▶ _EXERCISE INSTRUCTIONS_
- a) According to the cabin fever passage, why isn't cabin fever technically a diagnosable condition? Answer in one to three sentences.
- b) Decide whether each statement agrees with the cabin fever passage: (i) Cabin fever is listed in the DSM 5. (ii) Food cravings can be a symptom of cabin fever. (iii) Arroll traces the symptoms to a sense of isolation from the world. For each, answer yes or no and quote the words of the passage that decide it.
- c) Copy the part of the cabin fever passage that begins at the words "Arroll says daytime" and stop after "easily than others?".

━━━━━ EXCERPTED TEXT ━━━━━

Is cabin fever a real psychological condition?

“Cabin fever isn’t included in the Diagnostic and Statistical Manual of Mental Disorders (DSM 5), so it isn’t technically a diagnosable psychological or psychiatric condition,” says Arroll.

“However, it can be viewed as a syndrome (a set of symptoms), characterised by a restlessness and impatience, lethargy, low mood and motivation, cognitive issues such as problems with concentration, sleep issues including problems with sleep initiation and maintenance.”

Arroll says daytime sleepiness and desire to nap can be symptomatic of cabin fever, as well as food cravings, changes in weight and difficulties in coping with stress. “This is all rooted in a sense of isolation from the world,” she adds, “stemming from restricted activities, like those being imposed during the current government lockdown.”

Why are some people able to cope more easily than others?

━━━━━ AVAILABLE DATA ━━━━━

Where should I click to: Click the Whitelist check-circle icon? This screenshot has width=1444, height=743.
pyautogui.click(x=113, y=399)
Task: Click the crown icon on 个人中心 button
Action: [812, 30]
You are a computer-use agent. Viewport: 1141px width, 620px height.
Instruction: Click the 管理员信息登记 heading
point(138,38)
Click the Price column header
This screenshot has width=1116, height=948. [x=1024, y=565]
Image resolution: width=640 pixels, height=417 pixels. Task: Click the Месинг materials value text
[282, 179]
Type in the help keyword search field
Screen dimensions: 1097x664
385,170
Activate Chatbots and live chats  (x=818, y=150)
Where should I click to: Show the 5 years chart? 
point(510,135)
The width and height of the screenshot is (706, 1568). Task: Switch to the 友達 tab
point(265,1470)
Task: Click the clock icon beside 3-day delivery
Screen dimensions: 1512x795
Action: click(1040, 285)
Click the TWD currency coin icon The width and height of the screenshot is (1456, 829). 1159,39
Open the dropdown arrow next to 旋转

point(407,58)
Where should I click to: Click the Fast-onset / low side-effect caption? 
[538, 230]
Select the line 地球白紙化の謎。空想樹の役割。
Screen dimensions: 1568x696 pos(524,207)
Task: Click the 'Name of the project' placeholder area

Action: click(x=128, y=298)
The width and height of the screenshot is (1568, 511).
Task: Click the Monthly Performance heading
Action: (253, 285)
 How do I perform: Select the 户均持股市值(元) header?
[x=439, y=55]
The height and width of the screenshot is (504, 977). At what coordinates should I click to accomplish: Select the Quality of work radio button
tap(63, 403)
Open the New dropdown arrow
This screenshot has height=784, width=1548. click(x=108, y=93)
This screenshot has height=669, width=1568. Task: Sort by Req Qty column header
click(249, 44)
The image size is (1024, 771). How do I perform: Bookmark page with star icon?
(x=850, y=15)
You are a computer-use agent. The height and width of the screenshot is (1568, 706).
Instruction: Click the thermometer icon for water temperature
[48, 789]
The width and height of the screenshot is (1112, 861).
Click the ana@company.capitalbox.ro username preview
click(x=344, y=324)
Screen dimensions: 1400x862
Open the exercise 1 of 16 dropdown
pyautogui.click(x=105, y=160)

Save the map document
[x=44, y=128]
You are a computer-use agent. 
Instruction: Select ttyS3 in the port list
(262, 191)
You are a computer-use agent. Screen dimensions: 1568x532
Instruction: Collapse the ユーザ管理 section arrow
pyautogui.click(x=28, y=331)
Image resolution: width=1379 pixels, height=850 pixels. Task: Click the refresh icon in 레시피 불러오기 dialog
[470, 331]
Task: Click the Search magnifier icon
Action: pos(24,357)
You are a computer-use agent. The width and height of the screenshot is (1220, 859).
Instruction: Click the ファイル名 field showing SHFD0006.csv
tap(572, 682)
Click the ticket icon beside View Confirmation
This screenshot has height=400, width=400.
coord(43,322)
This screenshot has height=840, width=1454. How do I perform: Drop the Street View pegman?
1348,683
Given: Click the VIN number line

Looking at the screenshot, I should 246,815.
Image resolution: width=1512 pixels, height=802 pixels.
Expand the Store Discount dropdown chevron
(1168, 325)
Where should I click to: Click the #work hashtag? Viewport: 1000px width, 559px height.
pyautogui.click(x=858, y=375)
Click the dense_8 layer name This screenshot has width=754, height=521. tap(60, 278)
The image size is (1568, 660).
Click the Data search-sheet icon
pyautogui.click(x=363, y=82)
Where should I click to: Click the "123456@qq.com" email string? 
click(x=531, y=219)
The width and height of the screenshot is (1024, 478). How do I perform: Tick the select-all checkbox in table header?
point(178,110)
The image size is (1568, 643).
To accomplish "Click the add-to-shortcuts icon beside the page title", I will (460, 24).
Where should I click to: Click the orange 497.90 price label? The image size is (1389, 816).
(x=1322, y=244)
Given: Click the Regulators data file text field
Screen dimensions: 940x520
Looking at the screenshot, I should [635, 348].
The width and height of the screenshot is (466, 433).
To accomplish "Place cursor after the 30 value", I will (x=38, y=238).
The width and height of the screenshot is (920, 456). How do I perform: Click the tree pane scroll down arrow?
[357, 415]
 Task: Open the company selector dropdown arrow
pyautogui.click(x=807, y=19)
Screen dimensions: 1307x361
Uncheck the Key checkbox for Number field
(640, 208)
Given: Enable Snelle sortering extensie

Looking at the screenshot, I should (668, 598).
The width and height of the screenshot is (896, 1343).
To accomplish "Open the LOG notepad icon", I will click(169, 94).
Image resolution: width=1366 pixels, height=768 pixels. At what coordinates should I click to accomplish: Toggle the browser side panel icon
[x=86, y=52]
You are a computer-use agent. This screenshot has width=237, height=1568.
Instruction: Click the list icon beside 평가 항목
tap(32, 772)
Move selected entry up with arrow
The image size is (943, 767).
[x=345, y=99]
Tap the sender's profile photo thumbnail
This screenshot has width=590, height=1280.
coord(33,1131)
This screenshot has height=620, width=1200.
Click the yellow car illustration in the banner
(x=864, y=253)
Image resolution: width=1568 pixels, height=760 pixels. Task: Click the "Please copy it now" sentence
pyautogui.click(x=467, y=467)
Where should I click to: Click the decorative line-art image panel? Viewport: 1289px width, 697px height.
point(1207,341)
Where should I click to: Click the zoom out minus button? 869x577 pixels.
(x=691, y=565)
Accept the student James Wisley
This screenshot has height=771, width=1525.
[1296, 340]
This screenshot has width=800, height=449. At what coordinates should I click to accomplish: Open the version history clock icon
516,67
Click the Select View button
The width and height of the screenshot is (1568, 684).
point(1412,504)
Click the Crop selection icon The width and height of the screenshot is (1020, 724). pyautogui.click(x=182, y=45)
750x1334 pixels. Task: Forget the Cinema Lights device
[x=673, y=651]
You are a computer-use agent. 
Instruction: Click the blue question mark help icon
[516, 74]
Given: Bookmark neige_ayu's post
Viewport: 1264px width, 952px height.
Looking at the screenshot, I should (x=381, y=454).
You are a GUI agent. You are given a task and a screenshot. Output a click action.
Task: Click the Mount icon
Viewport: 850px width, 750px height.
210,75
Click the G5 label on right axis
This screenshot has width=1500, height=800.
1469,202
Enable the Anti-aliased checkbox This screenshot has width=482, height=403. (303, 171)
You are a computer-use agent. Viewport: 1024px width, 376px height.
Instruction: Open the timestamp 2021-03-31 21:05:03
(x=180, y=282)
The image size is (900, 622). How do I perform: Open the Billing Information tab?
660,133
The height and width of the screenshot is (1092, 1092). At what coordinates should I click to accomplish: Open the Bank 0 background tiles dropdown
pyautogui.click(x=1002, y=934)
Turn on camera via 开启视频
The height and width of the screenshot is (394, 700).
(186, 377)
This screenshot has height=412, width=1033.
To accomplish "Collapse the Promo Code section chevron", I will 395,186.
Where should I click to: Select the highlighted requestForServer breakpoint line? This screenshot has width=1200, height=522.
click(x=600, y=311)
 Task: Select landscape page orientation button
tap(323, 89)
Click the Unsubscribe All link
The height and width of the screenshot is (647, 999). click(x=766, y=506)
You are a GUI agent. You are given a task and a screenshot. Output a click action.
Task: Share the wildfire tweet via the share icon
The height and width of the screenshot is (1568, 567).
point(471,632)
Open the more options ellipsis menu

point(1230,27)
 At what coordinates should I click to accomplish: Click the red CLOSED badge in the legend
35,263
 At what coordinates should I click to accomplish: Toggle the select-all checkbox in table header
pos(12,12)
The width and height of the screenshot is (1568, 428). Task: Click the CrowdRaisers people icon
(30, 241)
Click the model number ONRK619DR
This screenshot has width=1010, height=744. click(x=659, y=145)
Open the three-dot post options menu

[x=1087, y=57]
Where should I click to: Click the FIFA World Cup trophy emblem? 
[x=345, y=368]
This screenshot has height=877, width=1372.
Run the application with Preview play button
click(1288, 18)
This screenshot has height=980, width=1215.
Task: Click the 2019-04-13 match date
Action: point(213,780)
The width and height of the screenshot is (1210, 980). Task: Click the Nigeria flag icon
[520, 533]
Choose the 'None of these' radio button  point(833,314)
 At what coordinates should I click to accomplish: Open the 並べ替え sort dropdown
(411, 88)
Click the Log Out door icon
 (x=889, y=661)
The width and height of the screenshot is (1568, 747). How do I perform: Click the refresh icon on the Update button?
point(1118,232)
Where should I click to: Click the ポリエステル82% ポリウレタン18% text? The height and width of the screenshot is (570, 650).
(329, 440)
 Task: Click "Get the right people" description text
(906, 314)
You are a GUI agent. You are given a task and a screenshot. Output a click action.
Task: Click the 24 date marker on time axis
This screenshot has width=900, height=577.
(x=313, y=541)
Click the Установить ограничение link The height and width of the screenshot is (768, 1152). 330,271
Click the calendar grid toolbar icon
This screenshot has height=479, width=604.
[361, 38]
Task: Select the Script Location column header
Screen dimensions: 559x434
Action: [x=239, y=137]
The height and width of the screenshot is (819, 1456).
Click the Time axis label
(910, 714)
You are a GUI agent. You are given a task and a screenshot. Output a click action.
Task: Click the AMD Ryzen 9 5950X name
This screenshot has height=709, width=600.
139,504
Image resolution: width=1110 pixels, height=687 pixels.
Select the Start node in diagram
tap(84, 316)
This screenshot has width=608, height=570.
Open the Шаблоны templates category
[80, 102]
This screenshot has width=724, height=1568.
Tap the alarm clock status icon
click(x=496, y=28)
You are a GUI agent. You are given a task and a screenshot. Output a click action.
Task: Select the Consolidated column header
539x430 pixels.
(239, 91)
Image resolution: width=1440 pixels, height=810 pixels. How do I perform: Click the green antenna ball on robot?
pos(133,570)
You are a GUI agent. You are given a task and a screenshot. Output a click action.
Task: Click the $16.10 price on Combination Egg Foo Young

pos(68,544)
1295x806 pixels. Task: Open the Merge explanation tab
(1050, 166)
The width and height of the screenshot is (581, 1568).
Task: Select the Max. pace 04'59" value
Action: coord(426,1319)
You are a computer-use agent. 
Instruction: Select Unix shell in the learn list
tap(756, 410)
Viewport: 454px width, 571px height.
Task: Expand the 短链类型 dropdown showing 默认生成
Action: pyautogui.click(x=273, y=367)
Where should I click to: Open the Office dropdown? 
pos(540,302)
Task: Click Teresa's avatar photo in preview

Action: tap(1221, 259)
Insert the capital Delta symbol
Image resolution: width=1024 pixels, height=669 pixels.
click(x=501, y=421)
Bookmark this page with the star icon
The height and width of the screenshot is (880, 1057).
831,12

━━━━━

▶ _EXPECTED RESPONSES_
- a) Cabin fever isn't technically a diagnosable psychological or psychiatric condition because it isn't included in the Diagnostic and Statistical Manual of Mental Disorders (DSM 5).

- b)
(i) No: "Cabin fever isn’t included in the Diagnostic and Statistical Manual of Mental Disorders (DSM 5)"
(ii) Yes: "daytime sleepiness and desire to nap can be symptomatic of cabin fever, as well as food cravings"
(iii) Yes: "This is all rooted in a sense of isolation from the world"

- c)
Arroll says daytime sleepiness and desire to nap can be symptomatic of cabin fever, as well as food cravings, changes in weight and difficulties in coping with stress. “This is all rooted in a sense of isolation from the world,” she adds, “stemming from restricted activities, like those being imposed during the current government lockdown.”

Why are some people able to cope more easily than others?